Relationship-based care for a limited number of patients per day is an expletive-deleted, howling joke in the days of quality measurements, mandatory EMR’s, and looming widespread pay-for-performance. It is unconscionable for medical school faculties to encourage students to pursue primary care in this environment. Office primary care is badly underpowered and overloaded, rolling into a short final, trying to pull its nose up to keep altitude with retail alternatives. The only way to avoid drilling into the dirt is to lighten the load, and the only way for existing physicians to do that is DPC. There is no future behind the power curve.
It’s called hanging on 4.5 years to retirement. No student should consider primary care period.
Why go into debt? Get paid crap in the end to pay back their student loans?
DPC? Nice work if you can get it. So come out of training in debt, make the wrong decision
where to practice DPC, and can go bankrupt after making a go of it and regret forever one’s vocation choice. I respectfully differ here from Doug as he mentions it all depends upon marketing DPC. Well pick the wrong geographic area where the majority of patients are sucking at the government teat, they’ll continue to do that so they can continue to afford cigarettes, beer, convenience snacks let alone pay “you” a monthly fee. We had something like that in the past. It was called private practice and in the bygone era it was close to DPC except fee-for-service.

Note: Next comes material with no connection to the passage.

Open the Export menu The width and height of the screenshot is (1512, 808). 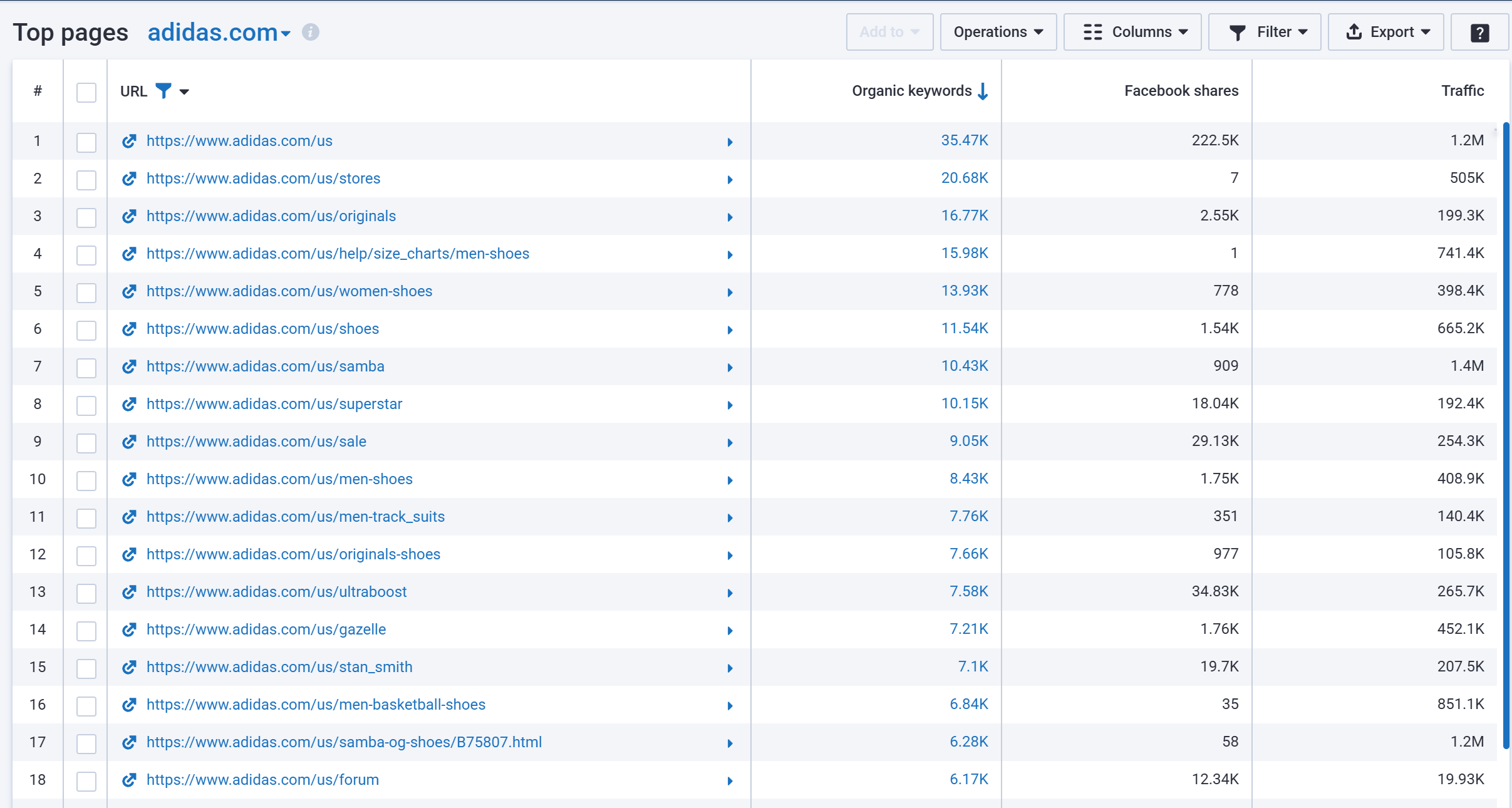pos(1385,32)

The Doc could “adjust” their fee to the patients means if they desired. (Now that’s generally
against the law!)
Get too many “high-maintenance people and lose your shirt over it. (True a DPC doc has the
option to pick and choose but nobody is perfect. Perhaps if the “drone” doesn’t pay their monthly fee it’s easier to kick them out)

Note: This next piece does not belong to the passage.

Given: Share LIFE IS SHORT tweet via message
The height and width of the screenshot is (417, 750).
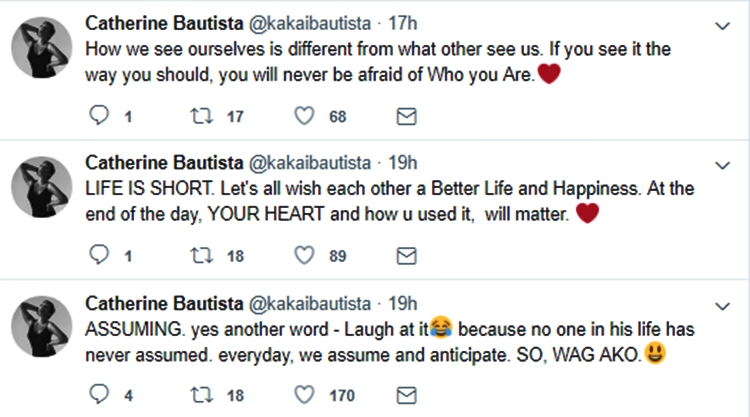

Why go through all that trouble as long as a resident kisses enough a– to get a decent fellowship and get 5 lucrative job offers before they’re out of training? Yeah they gotta work their tails off but they’re better off in the end.
In the 5 years that I did primary care internal medicine, I estimate the overall climate worsened by about 15-20% per year until the day I simply had had enough and called it quits and became a hospitalist. Best decision I ever made. I don’t know how you guys still do it. More power to you but I’ll run out my time as a bootlegger.